Faule Gase

Weiter ging es knappe 200 km bis Hammer Springs, einem kleinem Örtchen in den Bergen landeinwärts. Der Ort an sich besitzt, wie der Name schon impliziert, natürliche heiße Quellen die inzwischen umgeleitet und zu einem großen Schwimmbad mit Becken in allen möglichen Wärmegraden umgebaut wurden. Die dabei entstehenden Gase wurden bis zum Anschluss an das Landesstromnetz um 1920  sogar noch als Wärme- und Feuerquelle benutzt.

Da wir etwas reisemüde waren und uns unabhängig von den Wetterbedingungen entspannen wollten haben wir uns mal wieder ein Zimmer im Hostel gegönnt. Das Hostel gliedert sich von der Atmosphäre perfekt in den kleinen Spa Ort ein, stilecht mit Holzwänden und eigenem Massagestuhl. Auf raten des niederländischen Besitzers haben wir noch einen Spaziergang am Fluss entlang in die Parks gemacht bevor wir dann in das Thermal Bad gegangen sind.

In Schwefel eingelegt

Zwar sieht man von den natürlichen Quellen nicht mehr viel, jedoch ist das Bad sehr liebevoll gestaltet, mit allerlei Pflanzen und natürlichen Steinen. Selbst an einem Freitag hatten wir nicht das Gefühl in einer Menschenmenge unterzugehen und konnten uns ein paar Stunden durch alle Pools testen, angefangen mit 36 Grad und zum Ende mit den 42 Grad heißen Hotpools, die noch das ungefilterte, schwefelhaltige Wassert der ursprünglichen Quellen beinhalten. Tiefenentspannt und tiefenaufgewärmt waren wir dann froh unser eigenes kleines Zimmer mit großem Bett zu haben.
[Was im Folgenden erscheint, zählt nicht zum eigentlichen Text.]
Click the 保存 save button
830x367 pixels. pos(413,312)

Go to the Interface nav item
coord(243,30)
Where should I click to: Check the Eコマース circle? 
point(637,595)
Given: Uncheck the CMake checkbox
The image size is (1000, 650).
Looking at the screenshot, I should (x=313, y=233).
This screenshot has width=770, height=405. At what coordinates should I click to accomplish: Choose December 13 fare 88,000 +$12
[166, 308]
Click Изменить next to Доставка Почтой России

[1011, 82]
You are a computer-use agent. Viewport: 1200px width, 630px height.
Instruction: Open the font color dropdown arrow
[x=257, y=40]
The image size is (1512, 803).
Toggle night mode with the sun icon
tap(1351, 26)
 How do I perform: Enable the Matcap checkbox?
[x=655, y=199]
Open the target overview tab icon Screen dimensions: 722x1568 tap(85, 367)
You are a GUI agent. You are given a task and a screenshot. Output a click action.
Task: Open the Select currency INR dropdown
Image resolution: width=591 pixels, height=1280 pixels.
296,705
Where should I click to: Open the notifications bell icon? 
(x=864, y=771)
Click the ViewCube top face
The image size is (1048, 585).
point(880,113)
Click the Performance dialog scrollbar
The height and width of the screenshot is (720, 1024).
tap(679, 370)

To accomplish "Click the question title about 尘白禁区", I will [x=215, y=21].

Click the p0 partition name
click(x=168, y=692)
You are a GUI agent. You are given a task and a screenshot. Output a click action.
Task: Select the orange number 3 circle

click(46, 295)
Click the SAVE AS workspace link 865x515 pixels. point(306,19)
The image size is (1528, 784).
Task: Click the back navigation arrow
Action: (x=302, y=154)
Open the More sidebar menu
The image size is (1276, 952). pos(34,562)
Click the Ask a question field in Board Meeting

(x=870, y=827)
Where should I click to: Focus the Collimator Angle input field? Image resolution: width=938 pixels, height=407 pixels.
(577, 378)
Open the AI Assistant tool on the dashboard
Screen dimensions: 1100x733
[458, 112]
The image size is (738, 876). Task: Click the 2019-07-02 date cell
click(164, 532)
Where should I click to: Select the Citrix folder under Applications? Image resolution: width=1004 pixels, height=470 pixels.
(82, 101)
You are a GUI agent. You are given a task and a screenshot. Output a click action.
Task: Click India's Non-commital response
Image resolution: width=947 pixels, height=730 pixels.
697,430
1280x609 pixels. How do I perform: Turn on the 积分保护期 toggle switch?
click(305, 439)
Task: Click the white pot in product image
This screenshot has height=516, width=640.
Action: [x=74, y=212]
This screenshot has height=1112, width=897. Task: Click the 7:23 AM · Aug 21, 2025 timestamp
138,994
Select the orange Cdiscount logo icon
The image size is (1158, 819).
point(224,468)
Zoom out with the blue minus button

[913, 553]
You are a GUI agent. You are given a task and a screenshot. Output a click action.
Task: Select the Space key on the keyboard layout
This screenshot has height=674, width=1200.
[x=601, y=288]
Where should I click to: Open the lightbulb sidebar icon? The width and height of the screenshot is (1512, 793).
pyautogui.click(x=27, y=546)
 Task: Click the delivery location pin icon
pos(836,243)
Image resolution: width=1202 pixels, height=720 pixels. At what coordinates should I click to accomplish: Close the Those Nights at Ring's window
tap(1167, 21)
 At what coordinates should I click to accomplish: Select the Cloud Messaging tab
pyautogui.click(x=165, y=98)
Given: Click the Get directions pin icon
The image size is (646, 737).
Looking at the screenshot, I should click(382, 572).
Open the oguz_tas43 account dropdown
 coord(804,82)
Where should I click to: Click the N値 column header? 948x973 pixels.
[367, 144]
Um uns nicht zu stressen haben wir direkt zwei Nächte im Hostel gebucht und sind den nächsten Tag entsprechend langsam angegangen. Nachdem es die Nacht doch noch recht kalt wurde haben wir den morgen mit lesen verbracht bevor wir dann noch einmal bis zum kleinen Aussichtspunkt am Berg gelaufen sind. Abends ging es dann, wenn wir schon da sind, direkt noch einmal in die Hotpools um unsere alten Knochen nochmal aufzubrühen.